At first I didn't think I'd had any symptoms, so I tried to forget about it. The more I felt like eating, though, the less good I felt. It came to a head when I almost threw up after eating lunch-- a sudden, holy crap, I-am-not-ok moment. A call to the doc confirmed what I was pretending not to know: my gallbladder was not long for this world.

Four days of waiting to meet the second surgeon; three days of waiting for the now scheduled surgery. Seven days of knowing it was coming. Thinking about what could go wrong. Worrying about being couch bound again. I still wasn't completely healed from the first surgery, and I was prepping for a second. To say my defenses were down is an understatement. And yet, the thought of waiting until I was in pain again... the potential emergency room trip... nope, I'll take the scheduled procedure and be grateful.

It also turns out that lower abdominal surgery on your reproductive system and upper abdominal surgery on your digestive system are very different procedures. Both were done laproscopically, which means significantly shorter healing times, but most of the similarities end there. I am healing very differently from the second go-round. I am less hungry, probably because my digestion is affected. I hurt more-- which could be from the position of the incisions... or because I just did this 18 days ago and I'm over it. Either way, I'm happy to say it's getting better. I would imagine I'll be solely on Advil by tomorrow, and I still hope to be back at work by the end of the week.

I can tell you one thing; I don't need to this again, any time soon. That foot of mine is just going to have to wait.

Saturday, February 11, 2012

Wednesday, February 01, 2012

knowing is not doing

I've always been active. All through school I took a full load of classes, avoided study halls because they were boring, was involved in sports and clubs and friends... constantly on the go. My professional career has been no different-- committees and coaching and after school activities has been my norm. I've known for the last few years that I've danced a little close to the edge, and I really have tried to back away. This year I did give up a couple of activities, but I ended up picking up a couple of replacements. I thought they'd be less stressful, but... I should have known better. I'm in for the year, however, because, when I say I'm going to do something, I do it.

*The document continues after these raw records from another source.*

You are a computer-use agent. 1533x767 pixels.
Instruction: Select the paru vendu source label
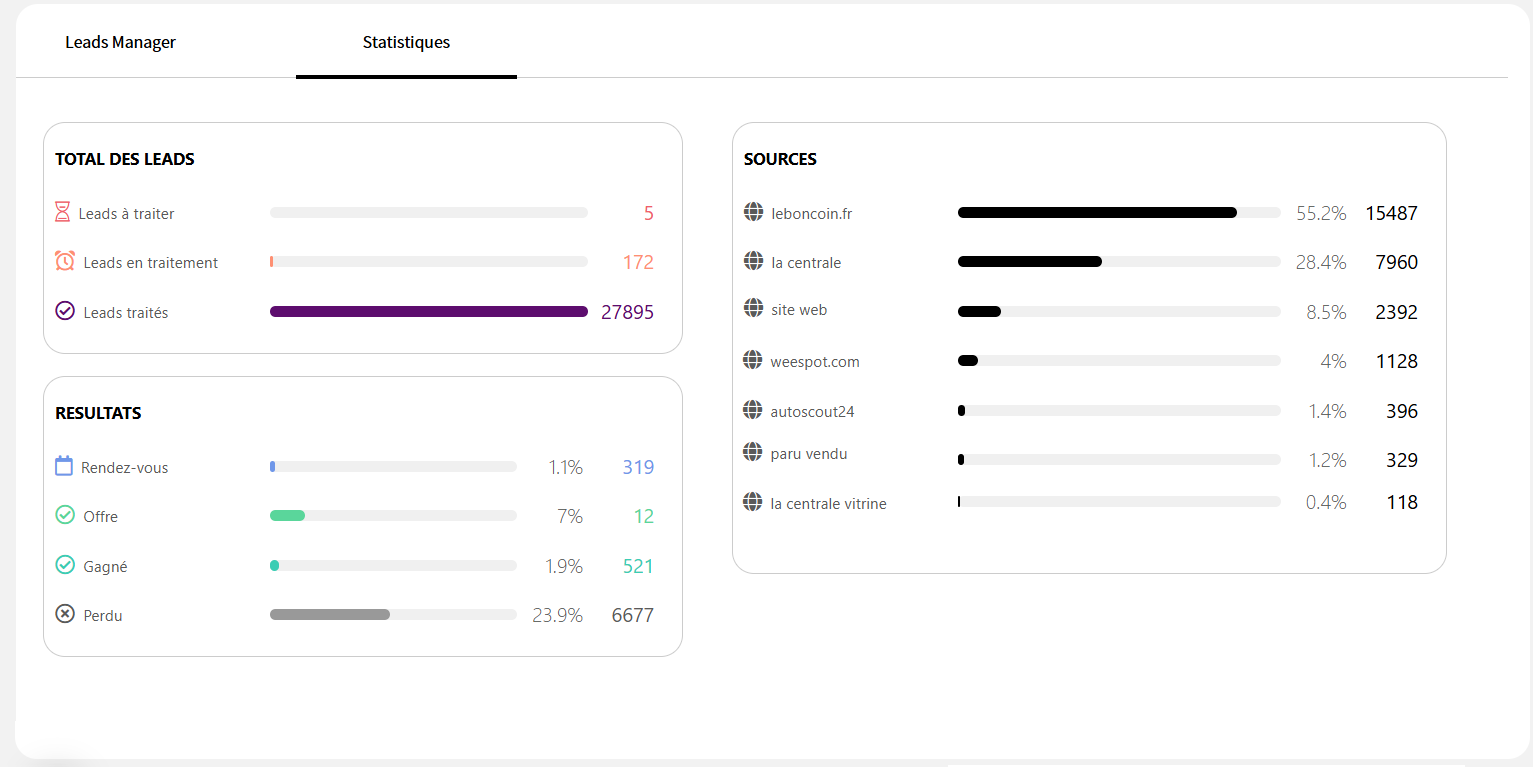pos(809,454)
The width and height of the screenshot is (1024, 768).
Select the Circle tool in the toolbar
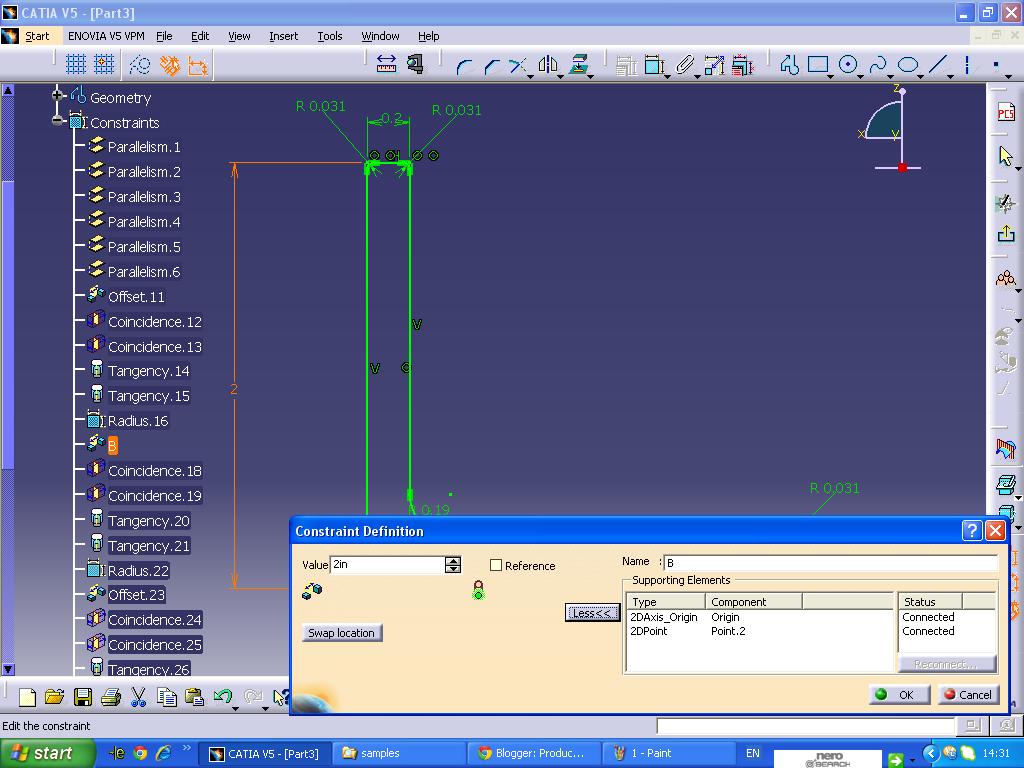pyautogui.click(x=847, y=64)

Flash forward to 2 weeks ago. You all know the story-- pain started at 9 PM. By 2 AM I couldn't take it and we hit the ER. By 5:30 they were shipping me to a second hospital, and I was undergoing surgery for a recently discovered ovarian cyst by 8:15.  To say that this little side trip was not in the plans is an understatement. But... even though I knew I was overscheduled, I didn't react. And so my body took care of it for me.

I don't know what I'm going to do from here. A few of the committees I am on have overlapping roles, and with time, those may merge into one committee. They all support my teaching job, in one way or another, so I'm not willing to give up completely. But I also realize I need to make a change in my stress level-- even though I don't feel stressed at all. As my darling brave sis pointed out this week-- I can't help anyone breathe easily if I don't put on my own oxygen mask first.

So my oxygen mask for the rest of the year is going to be slow, but steady progress towards listening to what my body is saying. If I need to miss a meeting, the world will not end. I cannot do it all, and my family must come before work. And my health must come before all of that.

I'm going to need reminders. Please remind me.